Synchroscope working Principle
Synchroscopes are electrodynamic instruments, which rely on the interaction of magnetic fields to rotate a pointer. In most types, unlike voltmeters and wattmeters, there is no restoring spring torque for the magnetically produced torques to overcome; the pointer system is free to rotate continually. Synchroscopes have a damping vane to smooth out vibration of the moving system.
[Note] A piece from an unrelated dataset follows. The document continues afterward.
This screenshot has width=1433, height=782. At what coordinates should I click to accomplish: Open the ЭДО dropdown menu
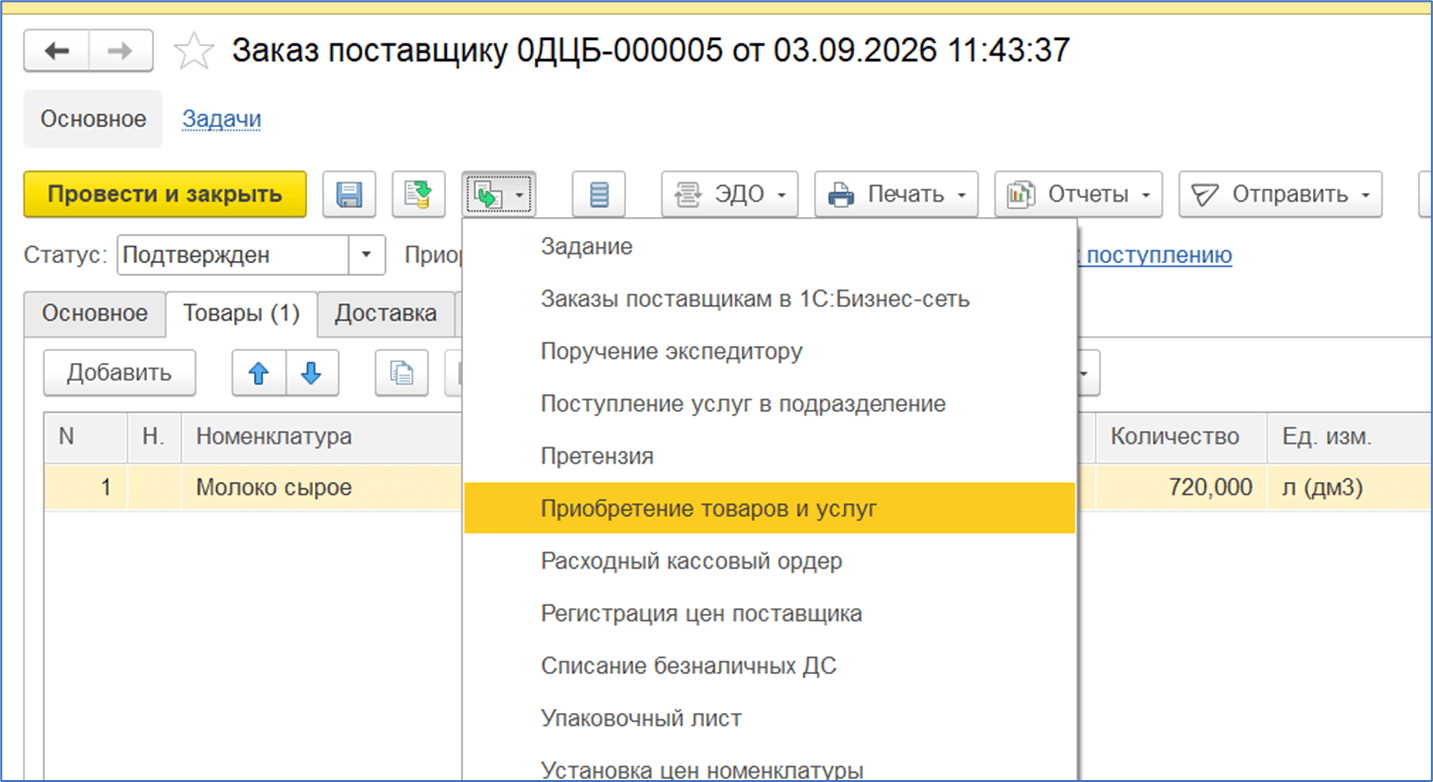point(730,194)
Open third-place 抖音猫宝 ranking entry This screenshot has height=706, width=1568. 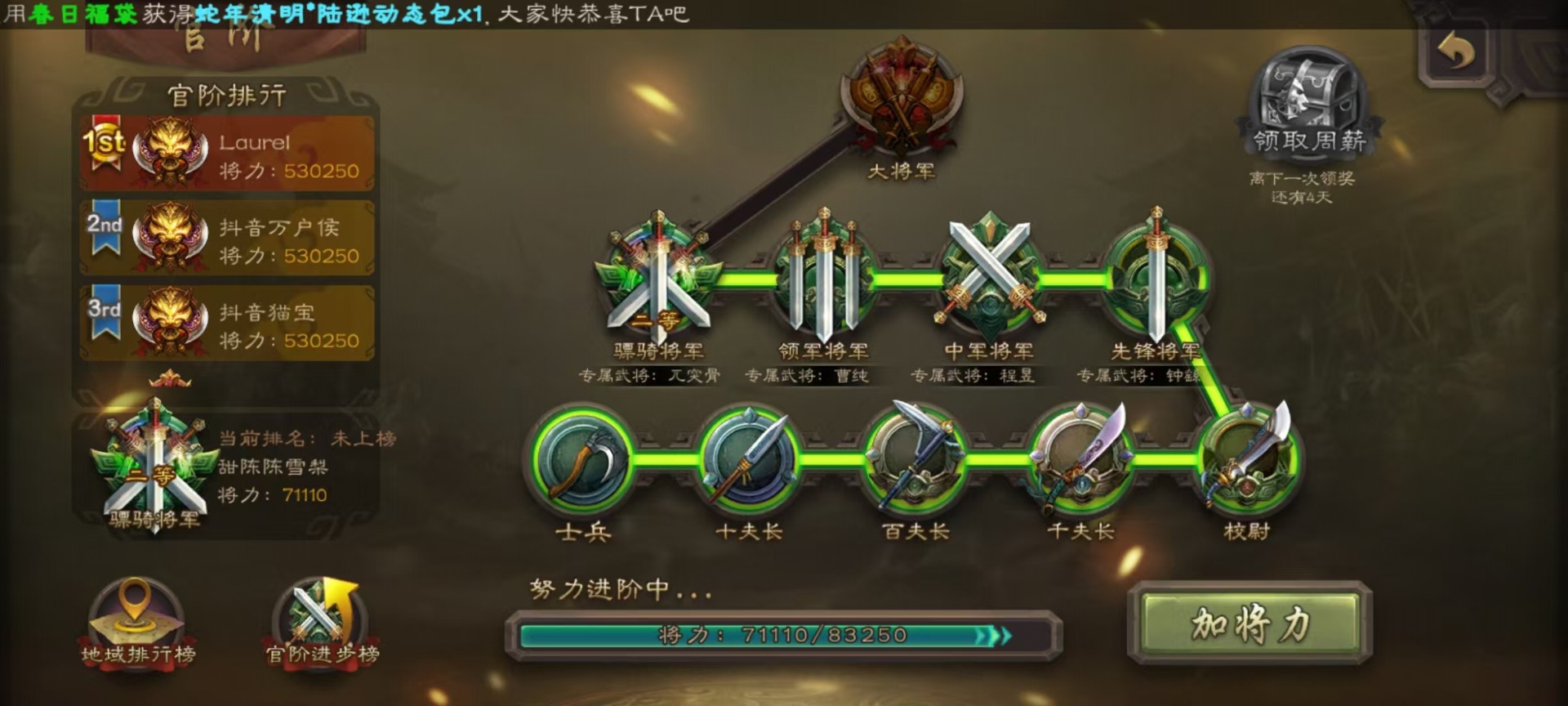(x=227, y=323)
polarized-vanesynchroscope has a field winding with a phase-shifting network arranged to produce a rotating magnetic field. The field windings are connected to the “incoming” machine. A single-phase polarizing winding is connected to the “running” system. It is mounted perpendicular to the field winding and produces a magnetic flux that passes through the moving vanes. The moving vanes turn a shaft that carries a pointer moving over a scale. If the frequency of the source connected to the polarizing winding is different from the source connected to the field winding, the pointer rotates continually at a speed proportional to the difference in system frequencies (the beat frequency). The scale is marked to show the direction of rotation corresponding to the “incoming” machine running faster than the “running” system. When the frequencies match, the moving vanes will rotate to a position corresponding to the phase difference between the two sources. The incoming machine can then be adjusted in speed so that the two systems are in phase agreement.